### Provided records
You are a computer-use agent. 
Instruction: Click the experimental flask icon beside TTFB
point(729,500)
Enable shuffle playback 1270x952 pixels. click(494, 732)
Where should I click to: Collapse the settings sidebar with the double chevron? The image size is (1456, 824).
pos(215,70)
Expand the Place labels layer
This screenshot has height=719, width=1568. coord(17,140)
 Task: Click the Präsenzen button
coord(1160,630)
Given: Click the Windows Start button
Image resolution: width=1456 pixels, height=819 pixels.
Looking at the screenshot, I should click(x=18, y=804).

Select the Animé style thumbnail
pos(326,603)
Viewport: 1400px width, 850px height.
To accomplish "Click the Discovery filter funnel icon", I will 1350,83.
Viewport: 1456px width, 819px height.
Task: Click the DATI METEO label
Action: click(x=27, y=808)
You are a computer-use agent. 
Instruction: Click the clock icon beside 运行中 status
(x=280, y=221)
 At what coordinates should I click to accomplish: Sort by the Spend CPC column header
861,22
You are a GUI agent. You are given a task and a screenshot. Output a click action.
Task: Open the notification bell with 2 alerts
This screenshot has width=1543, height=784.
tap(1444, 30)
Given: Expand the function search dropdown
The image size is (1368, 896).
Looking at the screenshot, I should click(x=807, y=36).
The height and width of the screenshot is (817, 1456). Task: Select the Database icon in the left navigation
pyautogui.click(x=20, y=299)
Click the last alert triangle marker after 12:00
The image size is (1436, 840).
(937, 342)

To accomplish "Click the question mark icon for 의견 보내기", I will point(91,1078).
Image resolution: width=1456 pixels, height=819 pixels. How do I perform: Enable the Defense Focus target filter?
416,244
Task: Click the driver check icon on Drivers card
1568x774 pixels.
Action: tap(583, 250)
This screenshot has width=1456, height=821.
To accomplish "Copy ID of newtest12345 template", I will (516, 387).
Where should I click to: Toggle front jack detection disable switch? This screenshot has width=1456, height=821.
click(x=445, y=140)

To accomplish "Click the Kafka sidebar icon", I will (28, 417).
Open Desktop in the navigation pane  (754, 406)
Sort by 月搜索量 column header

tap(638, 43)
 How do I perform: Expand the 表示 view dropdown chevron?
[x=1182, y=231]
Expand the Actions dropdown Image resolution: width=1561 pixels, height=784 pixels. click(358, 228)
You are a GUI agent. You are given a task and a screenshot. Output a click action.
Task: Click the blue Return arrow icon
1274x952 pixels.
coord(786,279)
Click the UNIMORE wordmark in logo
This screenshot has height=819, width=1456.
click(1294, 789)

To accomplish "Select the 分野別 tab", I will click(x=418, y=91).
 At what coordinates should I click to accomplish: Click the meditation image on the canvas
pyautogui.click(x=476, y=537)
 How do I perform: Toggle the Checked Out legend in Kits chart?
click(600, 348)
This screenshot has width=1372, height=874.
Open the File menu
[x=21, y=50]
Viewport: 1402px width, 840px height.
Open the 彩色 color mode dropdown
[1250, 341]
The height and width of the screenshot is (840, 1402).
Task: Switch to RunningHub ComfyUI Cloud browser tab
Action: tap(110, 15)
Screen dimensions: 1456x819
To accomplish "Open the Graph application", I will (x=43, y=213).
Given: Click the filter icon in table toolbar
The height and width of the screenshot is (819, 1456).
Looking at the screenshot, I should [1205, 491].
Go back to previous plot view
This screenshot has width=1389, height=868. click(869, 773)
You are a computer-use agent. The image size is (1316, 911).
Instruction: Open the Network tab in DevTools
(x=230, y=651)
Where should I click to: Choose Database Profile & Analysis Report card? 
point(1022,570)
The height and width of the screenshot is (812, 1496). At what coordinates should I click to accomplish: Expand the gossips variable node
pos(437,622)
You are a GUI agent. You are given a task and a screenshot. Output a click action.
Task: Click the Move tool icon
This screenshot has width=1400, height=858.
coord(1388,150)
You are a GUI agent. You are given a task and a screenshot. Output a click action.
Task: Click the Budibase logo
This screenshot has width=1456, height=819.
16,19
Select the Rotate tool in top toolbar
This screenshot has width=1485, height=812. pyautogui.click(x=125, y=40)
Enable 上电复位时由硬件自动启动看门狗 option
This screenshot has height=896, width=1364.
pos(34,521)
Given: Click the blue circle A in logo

### What to work on
Copy exactly the lines running from the one that holds "This screenshot has height=896, width=1364." to the last line of the listing above. Include both of those lines.

### Expected output
This screenshot has height=896, width=1364.
pos(34,521)
Given: Click the blue circle A in logo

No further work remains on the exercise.